Senza che me accorgessi, le interviste si sono protratte per tutta la mattinata. Arrivo in hotel trafelato, dando un’ultima occhiata all’orologio al mio polso che segna ormai le 14:57. Sospiro, giusto in tempo per la videochiamata con Pandolfi, il mio vecchio coach!
Raggiungo l’ampia sala a noi riservata al pianterreno, dove Paolo mi sta già aspettando, e vengo accolto dal solito baccano delle mie chiassose ragazze.
“Finalmente sei riuscito a liberarti! Com’è andata con gli avvoltoi?” esordisce Paolo, già piazzato immancabilmente davanti al computer.
“Lasciamo stare – sospiro stancamente – le solite domande insidiose e indiscrete, ma niente che non avessi messo in conto!”

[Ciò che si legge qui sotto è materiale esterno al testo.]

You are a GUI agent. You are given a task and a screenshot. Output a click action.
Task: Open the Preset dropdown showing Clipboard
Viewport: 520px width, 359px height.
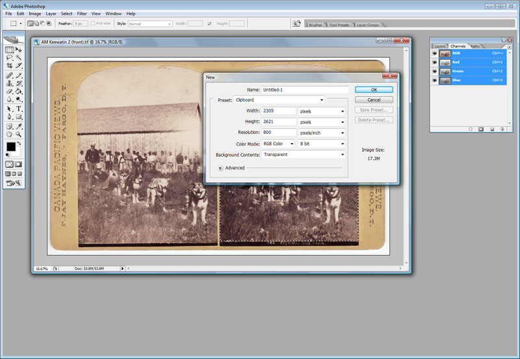[x=280, y=100]
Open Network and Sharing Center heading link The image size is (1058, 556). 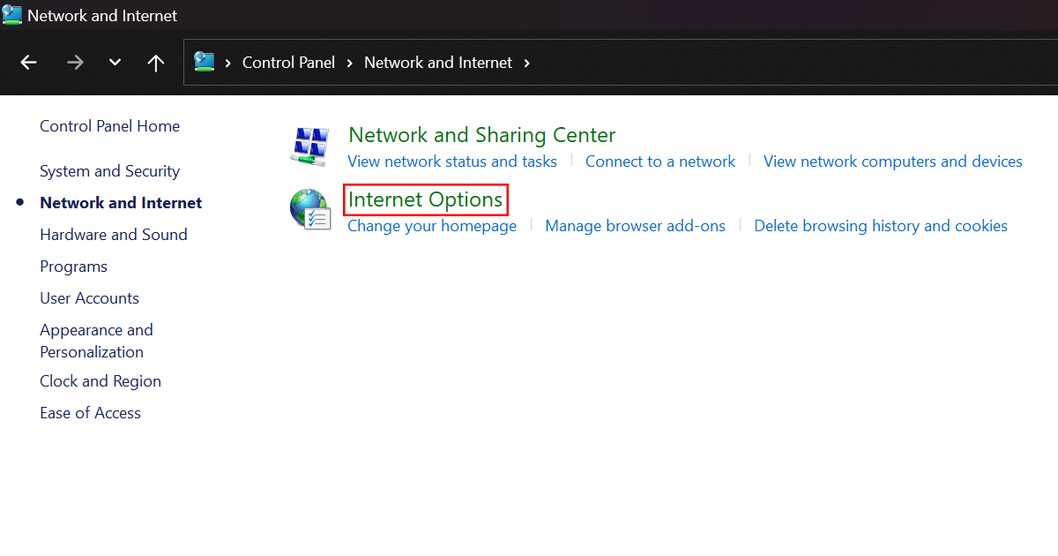(x=481, y=135)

Prima di prendere posto accanto al mio collega, saluto le ragazze già pronte e posizionate in semicerchio davanti al computer.  Con una nota di disappunto, mi accorgo subito che manca ancora qualcuno all’appello.
“Dov’è Lucia? E Cristina...?”
“Non lo so, ma sono le 15,00 – avvisa Paolo, apprensivo – vi ricordo che in Italia sono avanti di 8 ore, quindi adesso saranno le 23,00 in punto…non possiamo tardare troppo!”
“Coach, è arrivata Cris!” sussulta Rossella, puntando il dito verso la porta in cui si è appena materializzata la compagna.
“Finalmente, eccone una – osservo, incalzando subito la ritardataria – Cristina, dov’è Lucia?”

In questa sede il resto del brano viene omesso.